There is another group of young people who fancy their lives have high dramatic qualities that require a focused attention that sublimates every other non-essential activity, say, a meeting with me and the other students. "Dr. Yaro," they will report - breathlessly, "My cousin Thanatos just telephoned me from Denver. There, it appears, has been a rather heated argument with my Aunt Sophia. A credit card has come up missing, and my poor cousin is afraid that his mother suspects him of using it for a long evening of debauchery and then disabusing himself of the card. My family often turns to me in cases like this. I would hate for the dispute to escalate, and therefore, after my shift at the Carl's Jr. this afternoon, I am going to endeavour to catch a ride with my friend Cieros, who has a car and the newest Arcade Fire compact disc. I knew you would not want me to come to class when I am as jangly and distracted with my family emergency."
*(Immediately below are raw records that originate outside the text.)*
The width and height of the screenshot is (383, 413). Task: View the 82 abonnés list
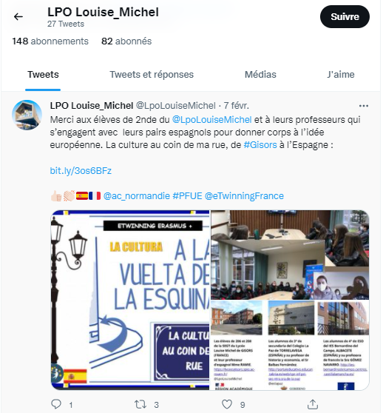coord(126,41)
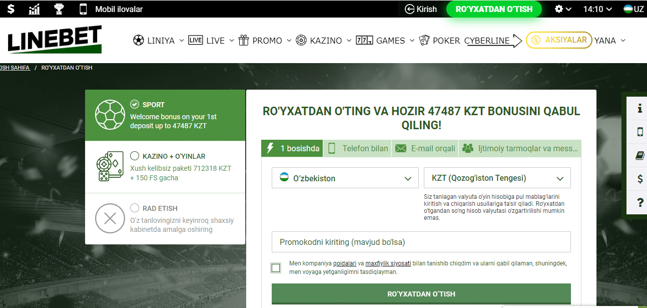Switch to the Telefon bilan tab
This screenshot has width=647, height=308.
click(358, 148)

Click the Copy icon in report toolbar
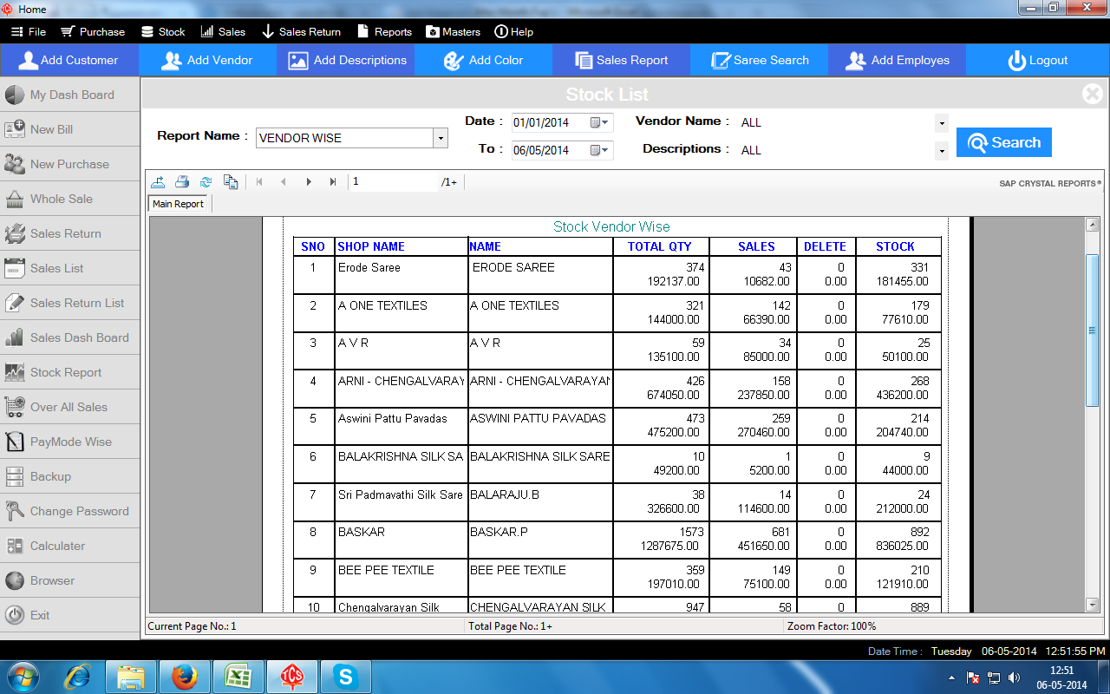pos(230,182)
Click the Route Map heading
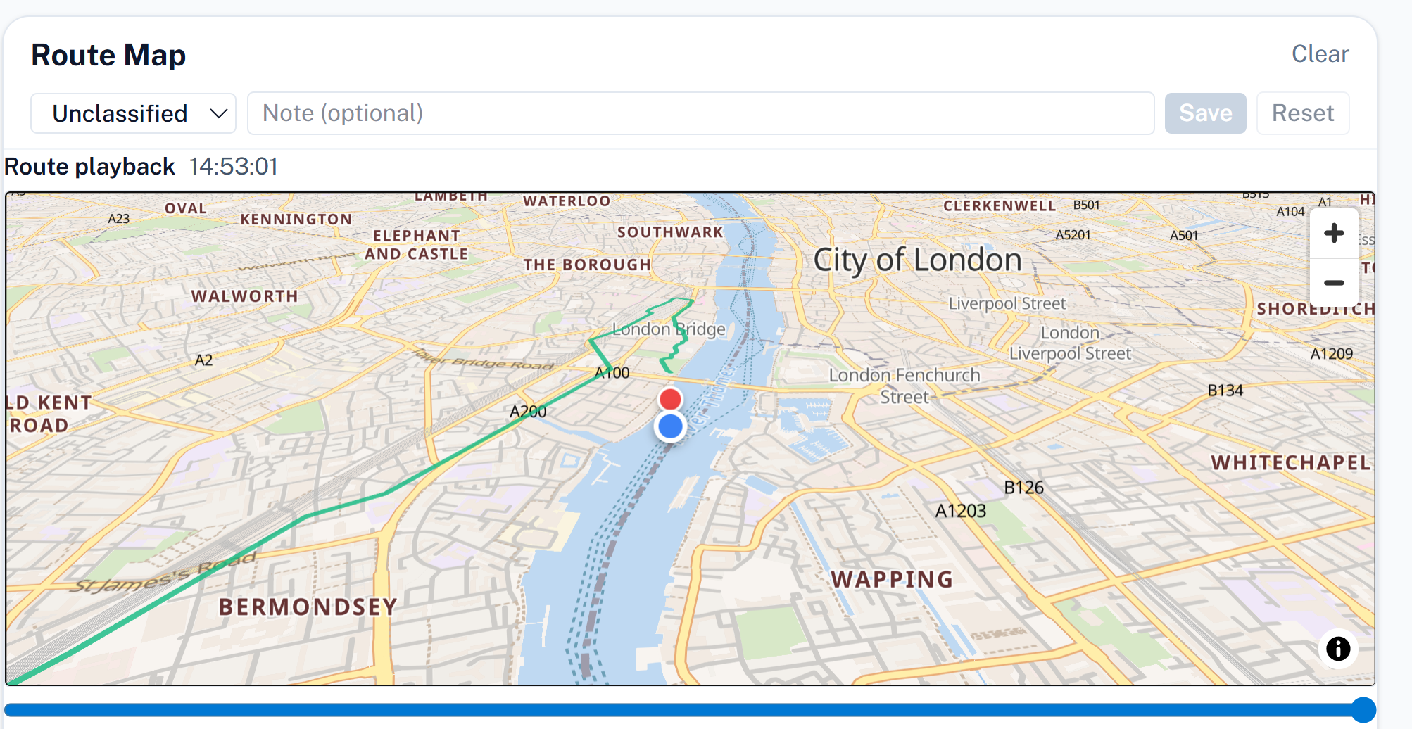Image resolution: width=1412 pixels, height=729 pixels. tap(108, 53)
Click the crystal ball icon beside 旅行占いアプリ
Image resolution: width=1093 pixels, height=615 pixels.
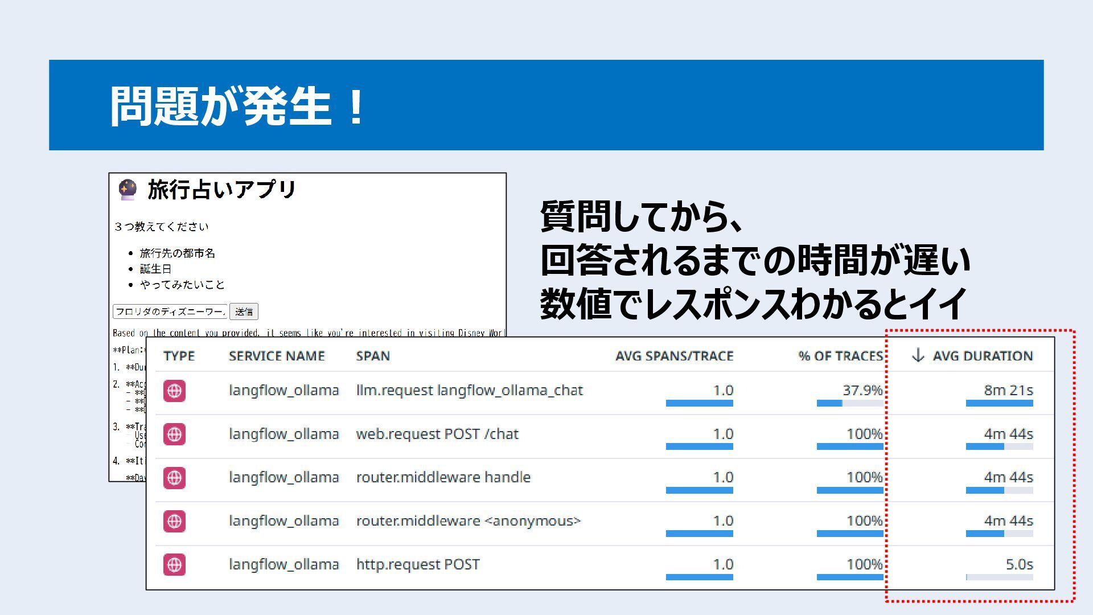(128, 190)
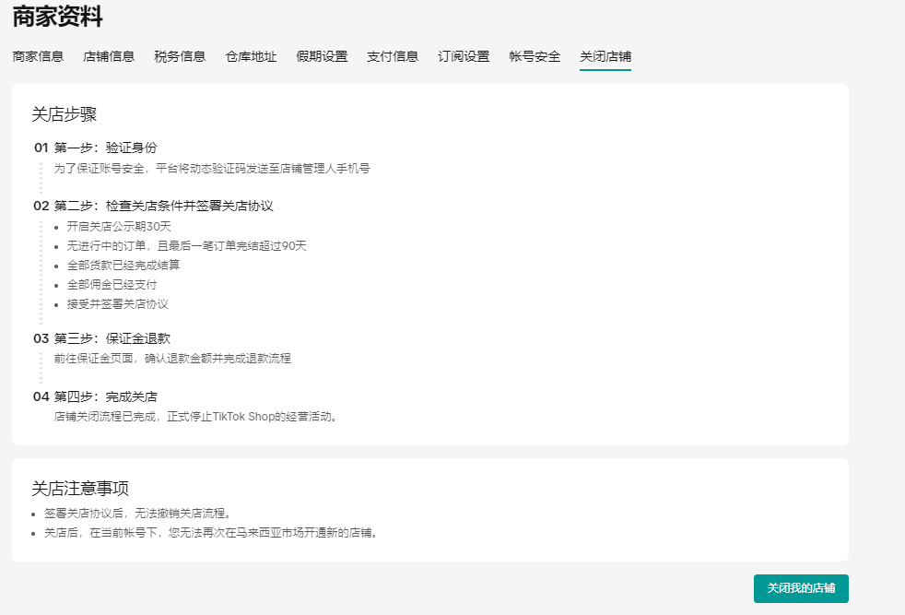Switch to the 店铺信息 tab
The width and height of the screenshot is (905, 615).
click(x=109, y=56)
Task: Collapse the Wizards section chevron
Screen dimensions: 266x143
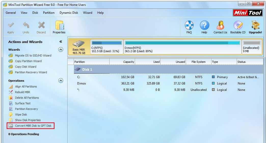Action: 61,50
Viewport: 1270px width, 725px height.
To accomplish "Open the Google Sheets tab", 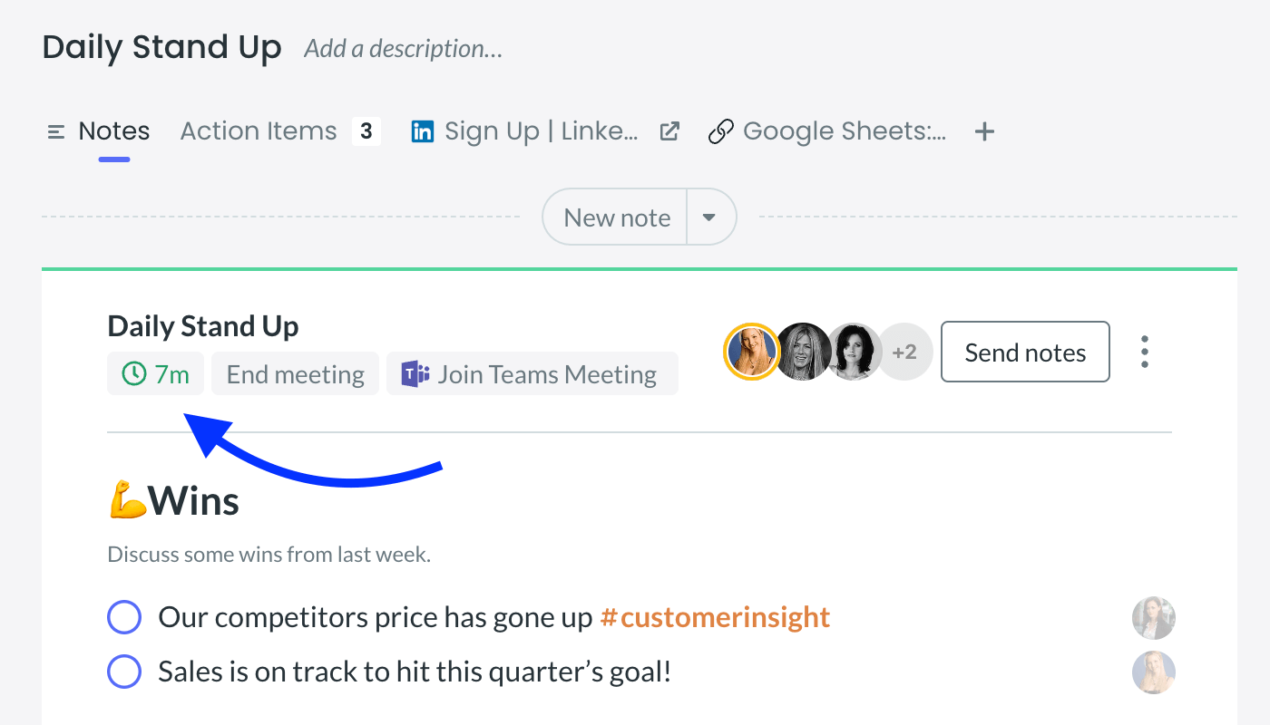I will tap(844, 132).
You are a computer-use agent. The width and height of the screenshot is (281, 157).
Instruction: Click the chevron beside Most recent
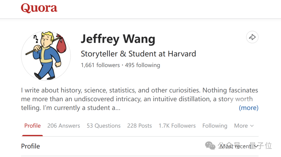click(256, 146)
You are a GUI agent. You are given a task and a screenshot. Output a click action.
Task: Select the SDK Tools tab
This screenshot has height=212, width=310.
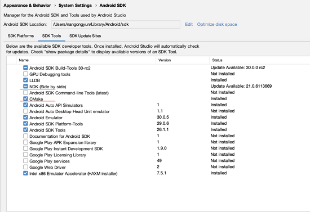coord(51,36)
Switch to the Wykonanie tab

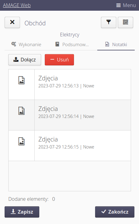coord(26,44)
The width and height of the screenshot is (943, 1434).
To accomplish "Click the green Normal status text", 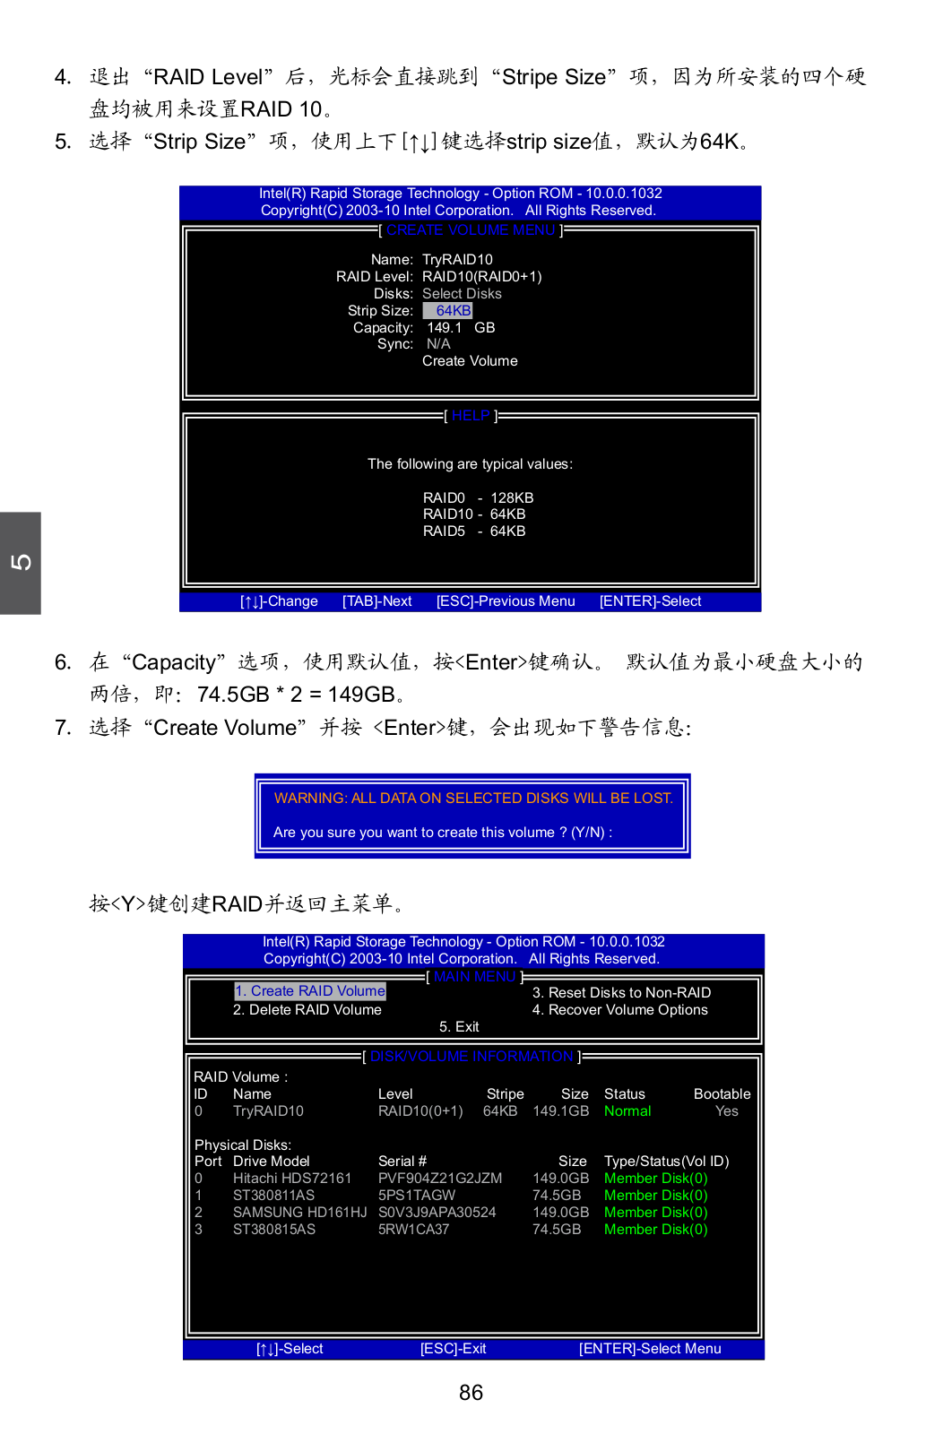I will coord(627,1111).
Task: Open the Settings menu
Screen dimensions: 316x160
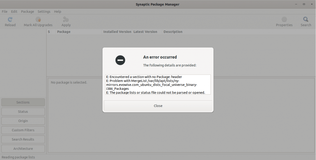Action: click(x=44, y=11)
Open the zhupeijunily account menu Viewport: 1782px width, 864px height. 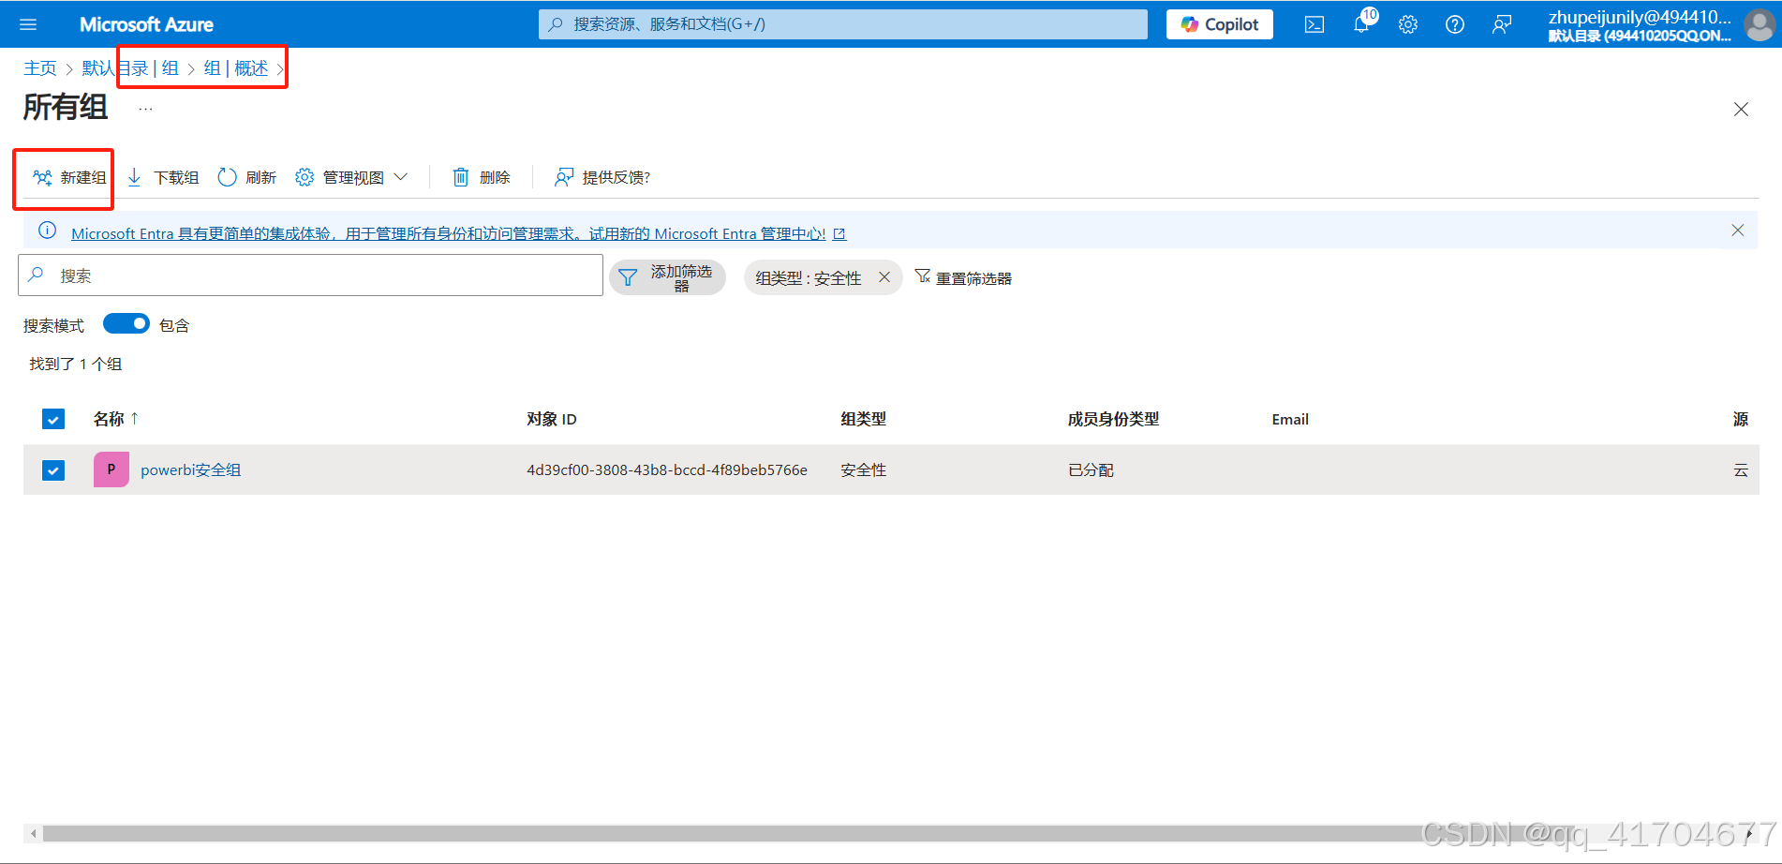point(1640,24)
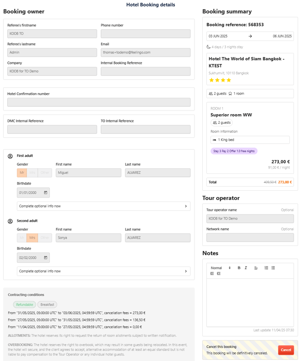The width and height of the screenshot is (299, 361).
Task: Click the Breakfast condition tag
Action: click(x=47, y=304)
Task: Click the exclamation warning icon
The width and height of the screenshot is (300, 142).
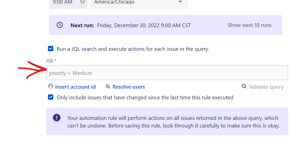Action: pyautogui.click(x=57, y=118)
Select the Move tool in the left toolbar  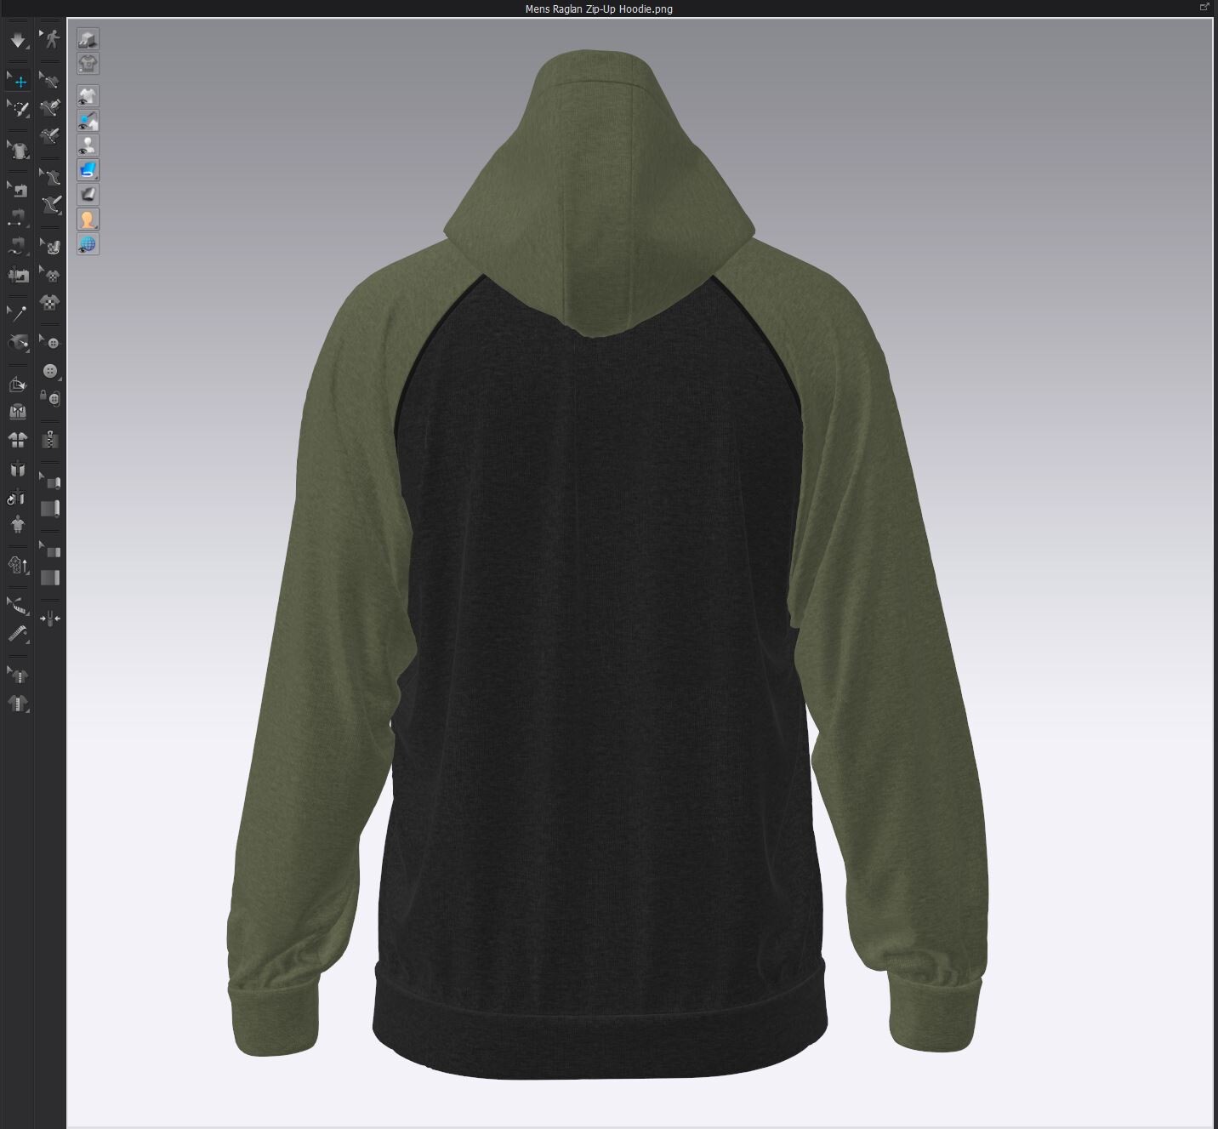19,82
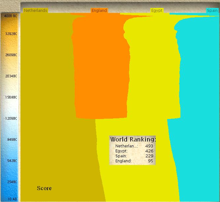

Well, of course, that is all wrong as well, as is the notion that many of my students like to assume things about what I would or would not prefer regarding attending my class, how one might turn in a project, and so on. One young lady told me last week, "Professor Yaro, the road of egress near my apartment complex was flecked and shiny with a coating of ice and snowpack. I knew that you would not want me to take any unnecessary risks in attempting to drive to campus. Therefore, I would like to now take the quiz that you offered that day at my leisure. I believe there is plenty of space at the coffee bar across campus where I might complete the task."
Well, no, that's again not something I would have signed off on.
And then there is another class of student who seems especially prone to injury and/or disease. I have not spent much time in our college's dormitories, but I imagine they must be quite unclean and dangerous places, for my students are forever contracting bacterial and viral delights of a wicked variety, or crashing headlong down unlit stairwells, or causing rapidly combusting blazes while attempting to cook on improvised heating plates and irregular and large toaster ovens.
"Dr. Yaro," one might say, "I have stephococylis, and require that any and all notes that you might be distributing in class come to my campus email instead. I would love to come to class, but the ointment and medications I have make me feel as though there is a film over my eyes, and my feet feel as though connected to someone else's legs. I contracted this virus while sliding barefoot down a plastic ramp my roommates and I fashioned out of the lid of a broken trash dumpster."
"Yaro," I might hear over my office telephone. "It is I, Nikolos. In the early morning hours, I unfortunately jammed my thumb while attempting to jump through a half-ope window at the Gamma Phi house. My roommate helped me clean the glass from the wound, and I have since attached a large gauze pad to the affected area. Yet, the discomfort continues to this moment, and once I am done typing up my History paper for Dr. Mikopulus, I believe I will give myself a well deserved break from my college activities. I know that you would not want me to sit and squirm in class, what with the painful injury."
And they are all wrong. Each of them has assumed that I, Yaro, too, place their college progress rather lowly on a slippery scale of the college student's list of priorities.
In truth, I believe that my class - and the classes of my colleagues - should be the priority.
I pray that you will not judge me too harshly for this admission, as antiquated might be its notion in the modern academy.